Can you elaborate further? Typically, the MDxx experience is psychologically positive, so why would there be negative after-effects related to that? Or are you implying that when one returns to baseline, one misses the psychological state that MDxx provides, and that in turn causes anxiety?

 

[aced126]

He is saying that whenever people get anxiety, they always want to blame it on something and MDxx is something you can easily blame it on (as there are so many stories of people suffering from anxiety after MDxx abuse).

 

[Dresden]

Oh, also, it could also be due to methylone's higher affinity for causing NE release than MDMA does?

This.

 

[aced126]

This.

On wikipedia it says it has the same affinity as MDMA at DAT and NET, but 3x less at SERT. Obviously the higher dose could explain it, but I feel like after some time the NE response should be over, and there are other contributing factors at work.

 

[Dresden]

Well, yeah, the molecule of methylone itself has a benzyl oxo group which is reduced to a benyzl hydroxy group. Both of these benzyl oxy substituents contribute to methylone's adrenergic effects and are not an issue with MDMA or MDA.

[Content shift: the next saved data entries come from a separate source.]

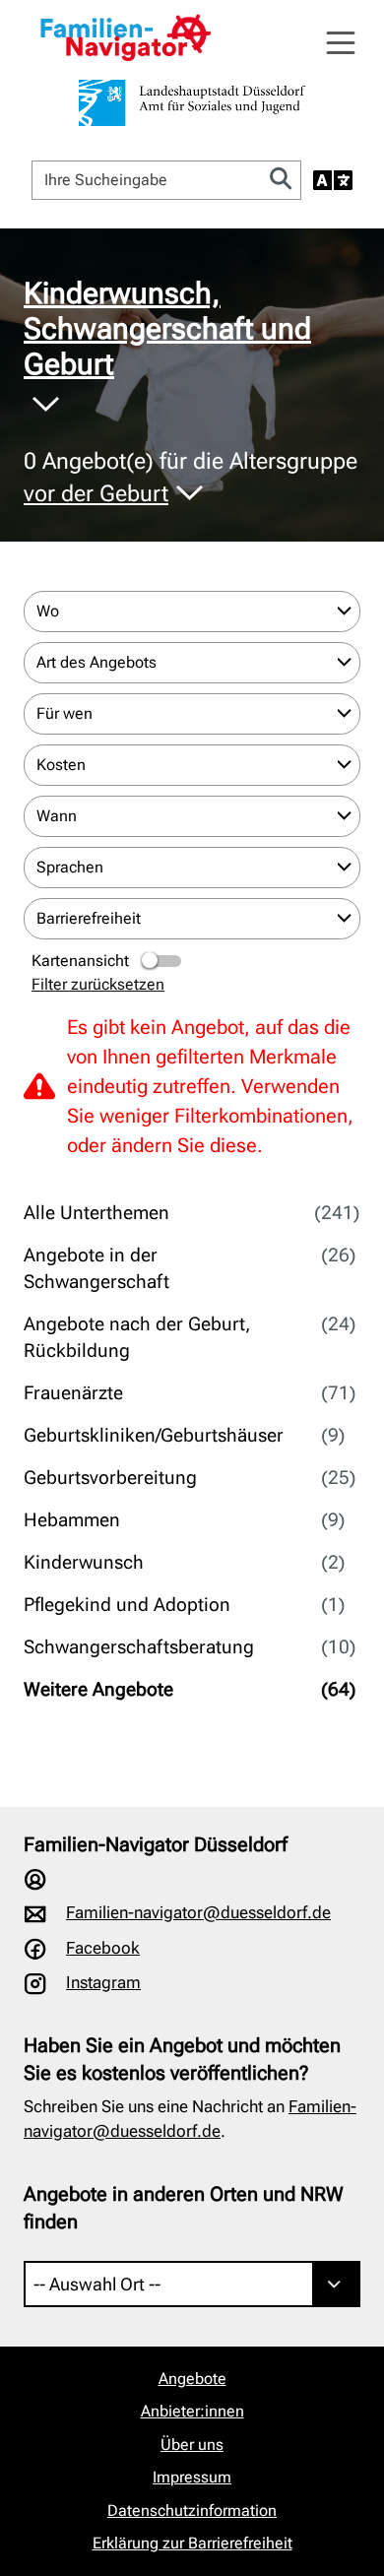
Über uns (192, 2444)
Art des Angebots (96, 662)
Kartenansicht (80, 960)
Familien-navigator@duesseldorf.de (198, 1912)
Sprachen (69, 867)
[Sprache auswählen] (332, 180)
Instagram (103, 1982)
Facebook (103, 1948)
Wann (56, 815)
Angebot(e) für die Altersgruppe (190, 478)
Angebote (192, 2378)
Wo (47, 611)
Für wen (64, 713)
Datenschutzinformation (192, 2510)
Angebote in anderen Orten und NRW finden (184, 2207)
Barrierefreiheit (88, 918)
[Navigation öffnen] (340, 43)
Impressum (192, 2477)
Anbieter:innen (192, 2411)
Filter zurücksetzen (98, 984)
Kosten (61, 764)
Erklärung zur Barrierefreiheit (192, 2543)
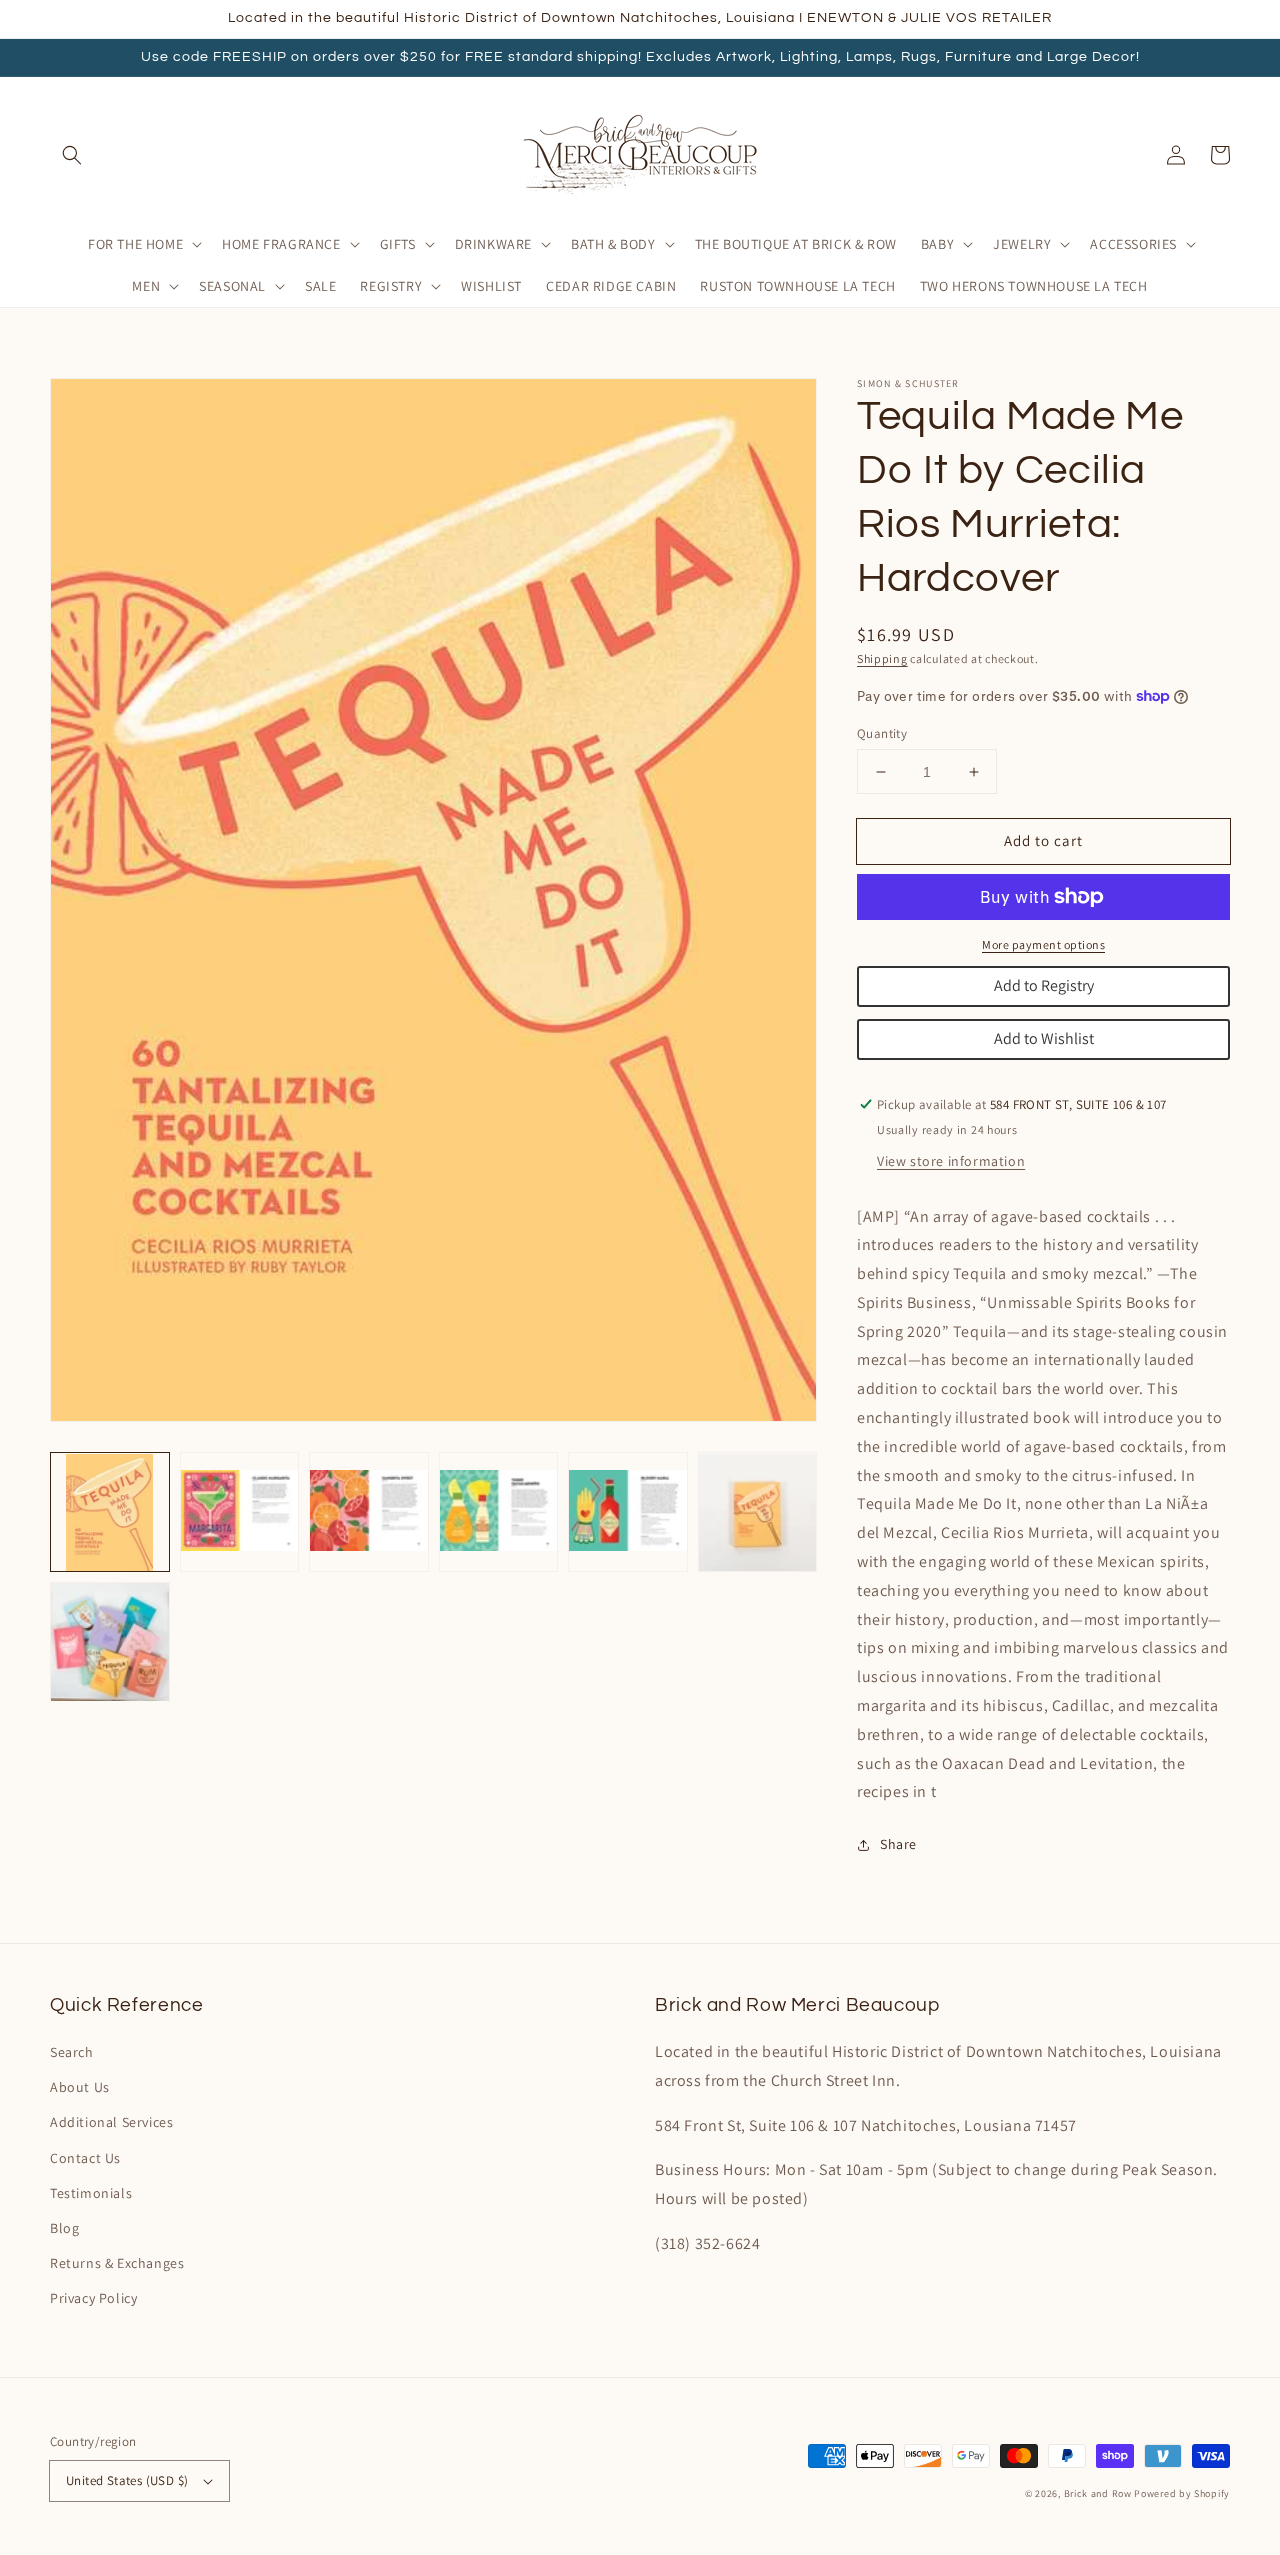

ADRENALINE aka EPINEPHRINE

A MAJOR METHYLONE METABOLITE

Comparing the molecular structures of these compounds is highly instructive with respect to answering this question and leaves little doubt in my mind about what that correct answer is, but I will admit to being quite the member of the chemical structuralist school of pharmacological thought and design.

 

[dopamimetic]

I'd still say that it is mostly the methylendioxynorephedrine(?) metabolite causing the residual stimulation, as is the case with 3/4-MMC.